Collected data:

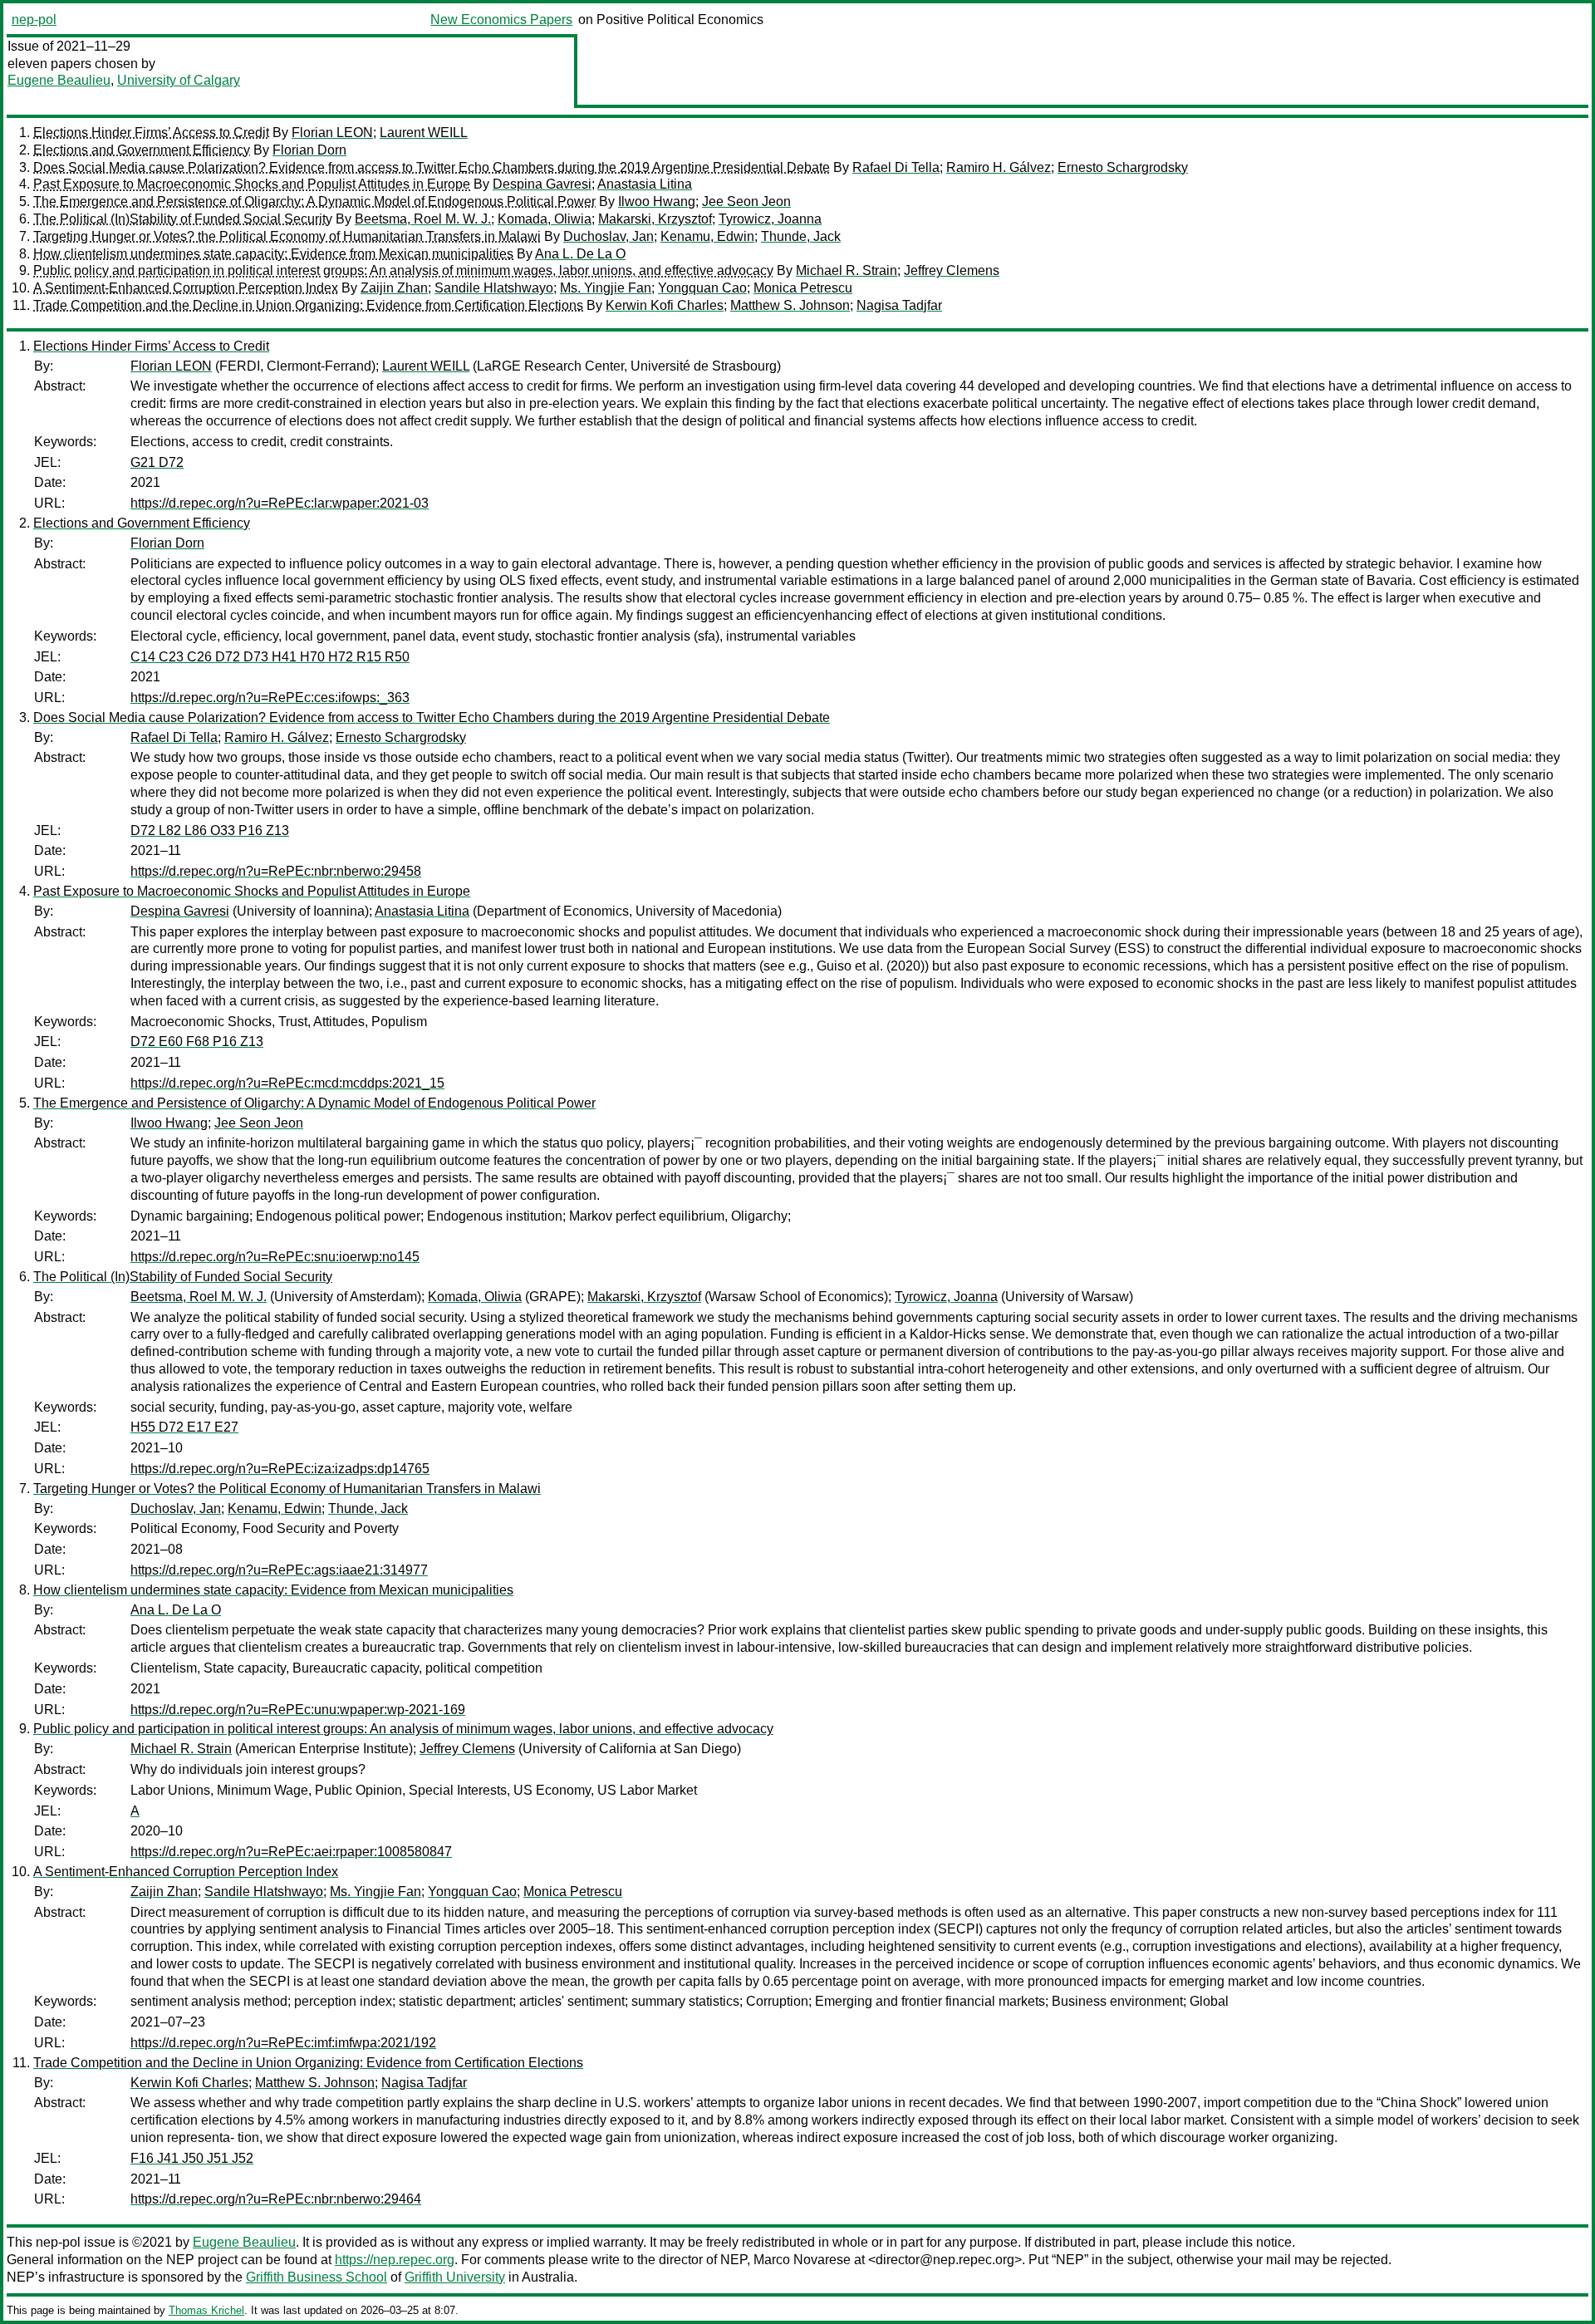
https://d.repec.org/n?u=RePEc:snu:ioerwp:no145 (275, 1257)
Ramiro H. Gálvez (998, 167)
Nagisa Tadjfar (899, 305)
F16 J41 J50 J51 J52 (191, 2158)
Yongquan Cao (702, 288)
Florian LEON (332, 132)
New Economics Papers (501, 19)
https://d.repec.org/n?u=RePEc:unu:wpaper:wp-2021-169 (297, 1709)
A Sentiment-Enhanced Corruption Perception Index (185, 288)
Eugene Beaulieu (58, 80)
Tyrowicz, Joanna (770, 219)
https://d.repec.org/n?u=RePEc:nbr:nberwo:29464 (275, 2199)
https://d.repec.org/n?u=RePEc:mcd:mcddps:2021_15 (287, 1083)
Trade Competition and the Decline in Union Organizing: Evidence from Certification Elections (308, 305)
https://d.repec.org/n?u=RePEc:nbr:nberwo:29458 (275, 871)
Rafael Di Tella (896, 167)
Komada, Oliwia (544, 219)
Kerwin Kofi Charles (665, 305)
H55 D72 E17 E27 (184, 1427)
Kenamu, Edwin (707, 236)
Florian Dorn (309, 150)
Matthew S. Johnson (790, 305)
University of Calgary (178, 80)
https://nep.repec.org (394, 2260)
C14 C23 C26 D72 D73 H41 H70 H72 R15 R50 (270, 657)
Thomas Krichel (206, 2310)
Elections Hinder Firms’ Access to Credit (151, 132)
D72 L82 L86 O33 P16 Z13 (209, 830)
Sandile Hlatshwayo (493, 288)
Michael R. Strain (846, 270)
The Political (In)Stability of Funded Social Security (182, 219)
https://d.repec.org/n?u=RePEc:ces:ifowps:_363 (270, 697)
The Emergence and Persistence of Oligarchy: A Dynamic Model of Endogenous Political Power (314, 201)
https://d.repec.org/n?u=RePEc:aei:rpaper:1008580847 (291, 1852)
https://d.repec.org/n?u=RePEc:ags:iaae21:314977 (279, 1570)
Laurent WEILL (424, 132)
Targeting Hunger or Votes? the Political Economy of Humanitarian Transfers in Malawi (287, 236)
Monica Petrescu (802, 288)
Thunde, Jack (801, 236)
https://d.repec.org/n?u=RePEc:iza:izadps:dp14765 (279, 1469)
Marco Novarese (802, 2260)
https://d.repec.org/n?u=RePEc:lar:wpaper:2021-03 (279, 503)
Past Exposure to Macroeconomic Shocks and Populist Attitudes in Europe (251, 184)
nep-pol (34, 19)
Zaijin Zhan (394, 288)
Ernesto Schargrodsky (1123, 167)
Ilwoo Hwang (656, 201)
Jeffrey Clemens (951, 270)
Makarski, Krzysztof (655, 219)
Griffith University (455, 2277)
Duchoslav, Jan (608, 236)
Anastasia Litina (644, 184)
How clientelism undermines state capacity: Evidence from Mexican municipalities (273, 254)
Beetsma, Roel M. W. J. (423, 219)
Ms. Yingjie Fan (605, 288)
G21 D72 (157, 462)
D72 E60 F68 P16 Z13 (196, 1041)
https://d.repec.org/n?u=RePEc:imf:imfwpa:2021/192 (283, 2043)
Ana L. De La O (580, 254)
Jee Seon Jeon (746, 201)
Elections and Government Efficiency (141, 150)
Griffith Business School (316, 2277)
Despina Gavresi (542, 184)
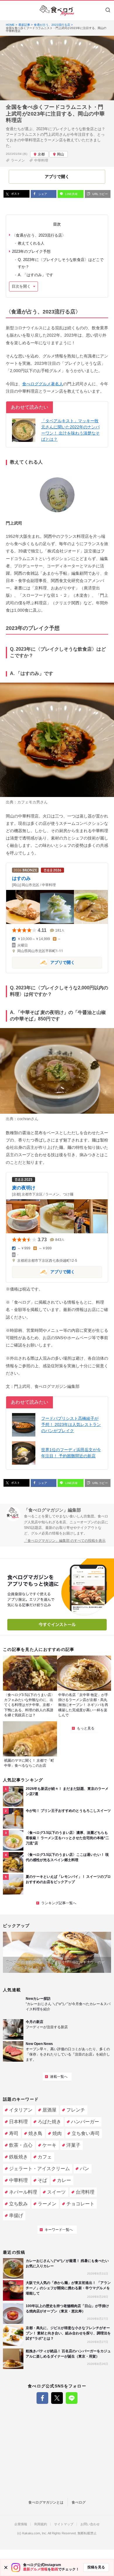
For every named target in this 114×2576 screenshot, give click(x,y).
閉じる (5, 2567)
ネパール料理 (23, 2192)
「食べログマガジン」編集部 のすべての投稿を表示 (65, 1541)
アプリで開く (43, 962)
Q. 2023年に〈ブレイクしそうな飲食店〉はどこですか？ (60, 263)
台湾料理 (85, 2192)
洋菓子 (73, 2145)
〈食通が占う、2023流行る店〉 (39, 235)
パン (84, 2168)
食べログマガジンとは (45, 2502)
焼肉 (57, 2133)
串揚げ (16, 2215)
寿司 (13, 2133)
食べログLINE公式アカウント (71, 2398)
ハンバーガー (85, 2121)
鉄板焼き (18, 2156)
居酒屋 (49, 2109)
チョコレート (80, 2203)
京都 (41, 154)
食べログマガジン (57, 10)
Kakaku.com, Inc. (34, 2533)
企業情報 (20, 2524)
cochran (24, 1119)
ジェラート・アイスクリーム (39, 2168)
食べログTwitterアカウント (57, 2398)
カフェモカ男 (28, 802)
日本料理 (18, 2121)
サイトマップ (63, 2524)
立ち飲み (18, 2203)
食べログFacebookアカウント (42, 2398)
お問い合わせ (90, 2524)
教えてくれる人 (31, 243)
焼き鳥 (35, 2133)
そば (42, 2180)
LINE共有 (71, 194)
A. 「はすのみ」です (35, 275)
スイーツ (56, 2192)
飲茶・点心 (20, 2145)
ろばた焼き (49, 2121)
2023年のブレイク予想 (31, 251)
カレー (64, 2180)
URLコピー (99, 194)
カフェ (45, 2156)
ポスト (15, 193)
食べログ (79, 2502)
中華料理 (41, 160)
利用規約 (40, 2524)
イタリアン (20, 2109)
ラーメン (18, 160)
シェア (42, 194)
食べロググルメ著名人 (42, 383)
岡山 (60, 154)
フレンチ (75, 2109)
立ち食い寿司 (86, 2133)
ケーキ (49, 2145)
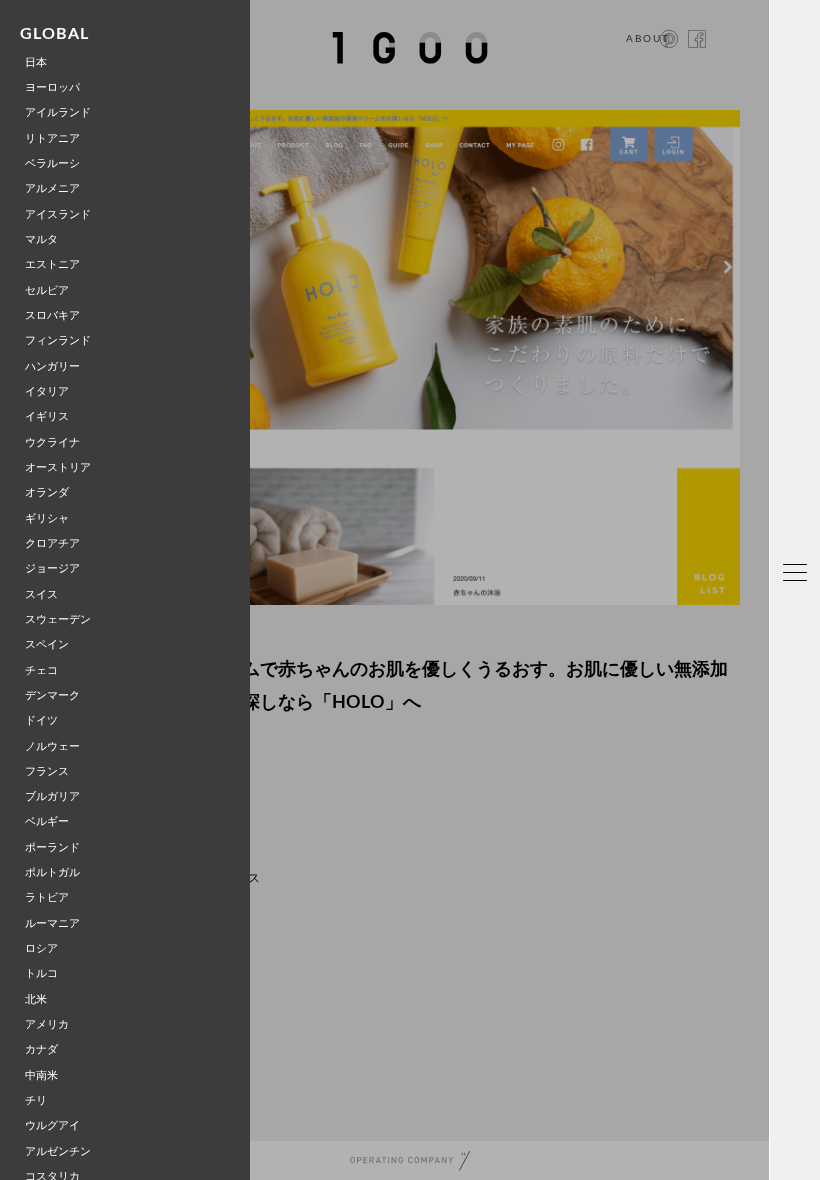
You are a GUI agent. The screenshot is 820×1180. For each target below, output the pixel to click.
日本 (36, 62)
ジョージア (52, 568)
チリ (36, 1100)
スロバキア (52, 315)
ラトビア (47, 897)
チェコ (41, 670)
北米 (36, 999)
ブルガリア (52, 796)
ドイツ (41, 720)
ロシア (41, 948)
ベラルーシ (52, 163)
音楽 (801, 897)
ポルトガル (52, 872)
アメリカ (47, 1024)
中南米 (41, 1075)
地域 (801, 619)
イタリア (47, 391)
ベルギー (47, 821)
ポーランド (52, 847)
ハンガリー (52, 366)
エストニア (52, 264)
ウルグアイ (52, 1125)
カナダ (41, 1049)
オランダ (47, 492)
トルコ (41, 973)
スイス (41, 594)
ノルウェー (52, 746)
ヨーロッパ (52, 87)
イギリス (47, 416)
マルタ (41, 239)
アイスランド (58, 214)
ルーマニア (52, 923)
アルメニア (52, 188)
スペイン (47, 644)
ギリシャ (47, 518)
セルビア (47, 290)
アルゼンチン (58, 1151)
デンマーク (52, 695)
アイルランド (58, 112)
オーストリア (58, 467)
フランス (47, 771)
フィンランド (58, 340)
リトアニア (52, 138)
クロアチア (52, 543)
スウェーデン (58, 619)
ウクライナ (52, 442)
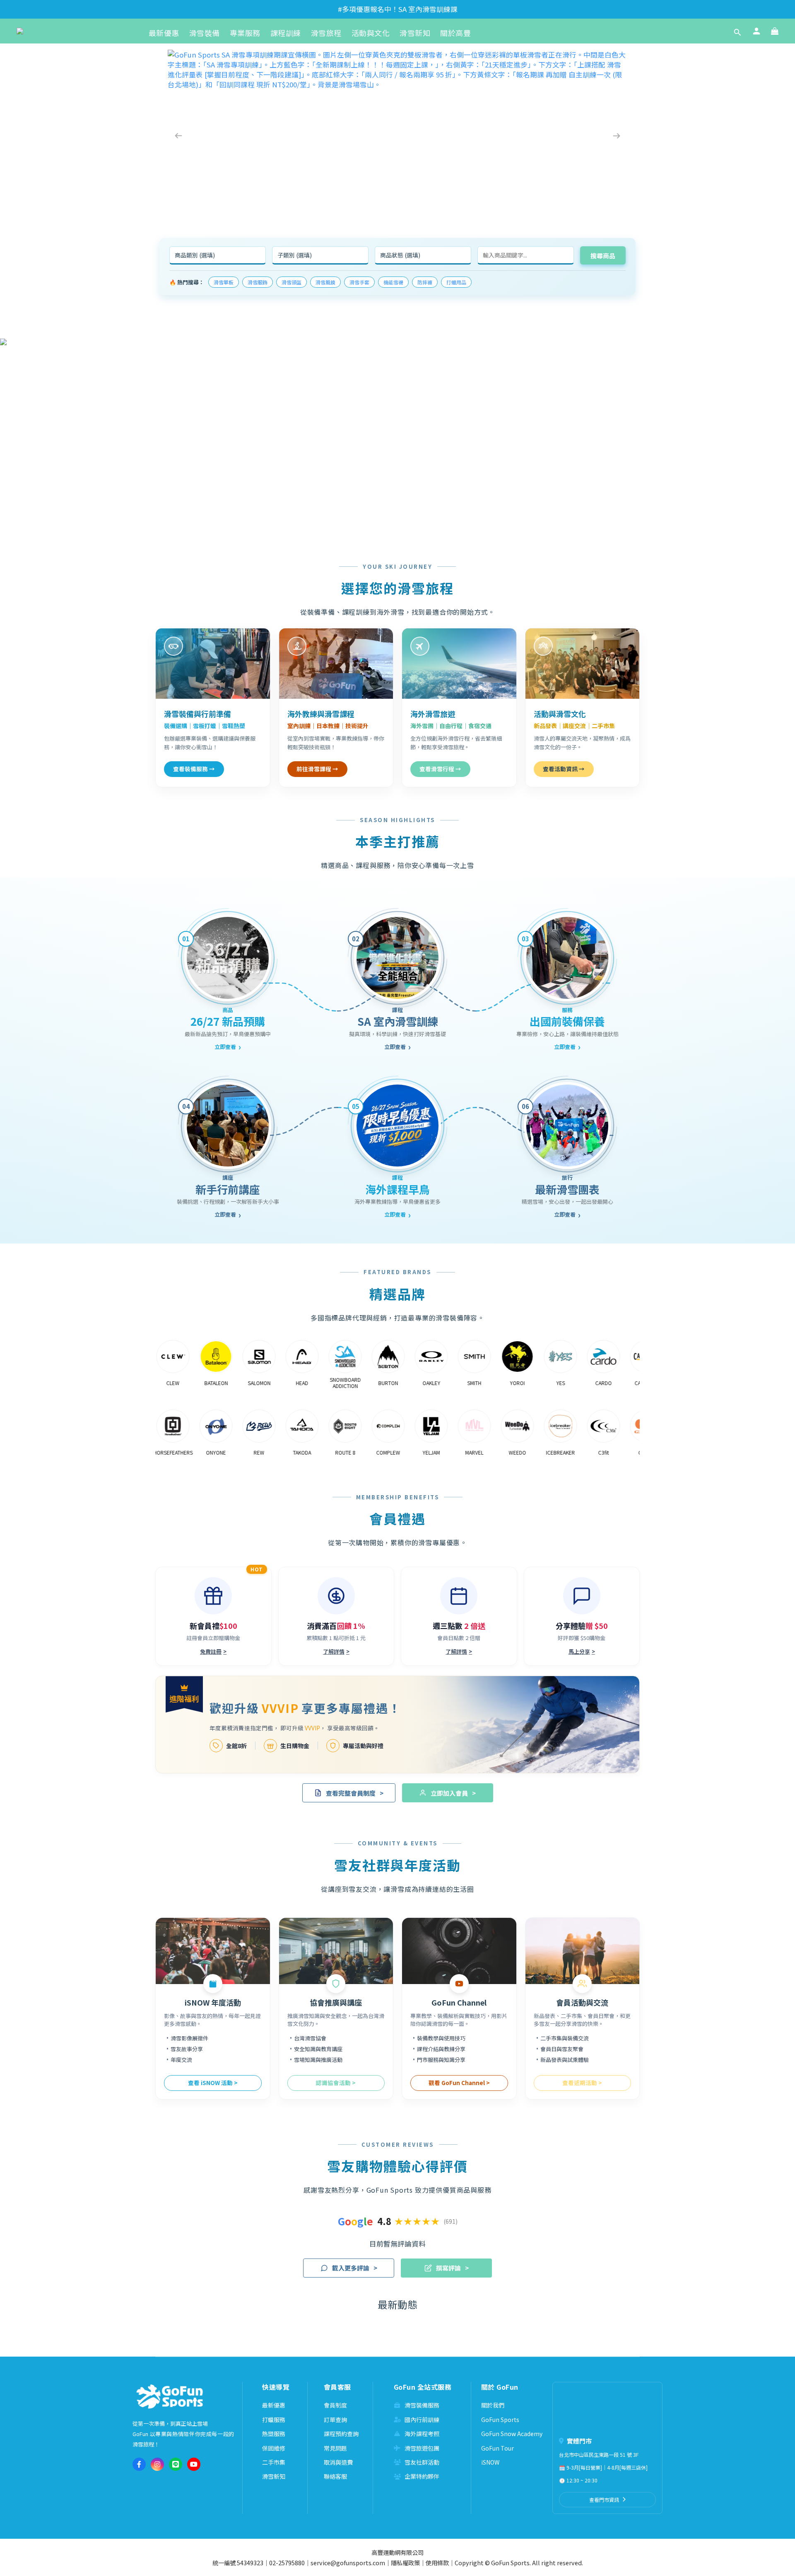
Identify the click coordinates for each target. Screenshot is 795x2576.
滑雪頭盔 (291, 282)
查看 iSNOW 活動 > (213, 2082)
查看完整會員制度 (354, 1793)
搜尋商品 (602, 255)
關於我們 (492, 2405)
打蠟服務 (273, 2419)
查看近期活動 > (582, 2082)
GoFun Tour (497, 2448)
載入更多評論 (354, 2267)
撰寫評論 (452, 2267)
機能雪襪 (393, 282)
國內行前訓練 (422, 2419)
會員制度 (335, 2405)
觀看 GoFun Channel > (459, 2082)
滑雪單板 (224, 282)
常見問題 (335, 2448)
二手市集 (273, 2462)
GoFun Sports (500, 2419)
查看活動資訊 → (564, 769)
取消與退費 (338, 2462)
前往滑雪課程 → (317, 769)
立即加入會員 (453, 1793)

WHAT IS BEING ASKED :: Across the records above, in how many lines does the string "wpaper" appear? Reply with the figure alone.

ANSWER BOX :: 2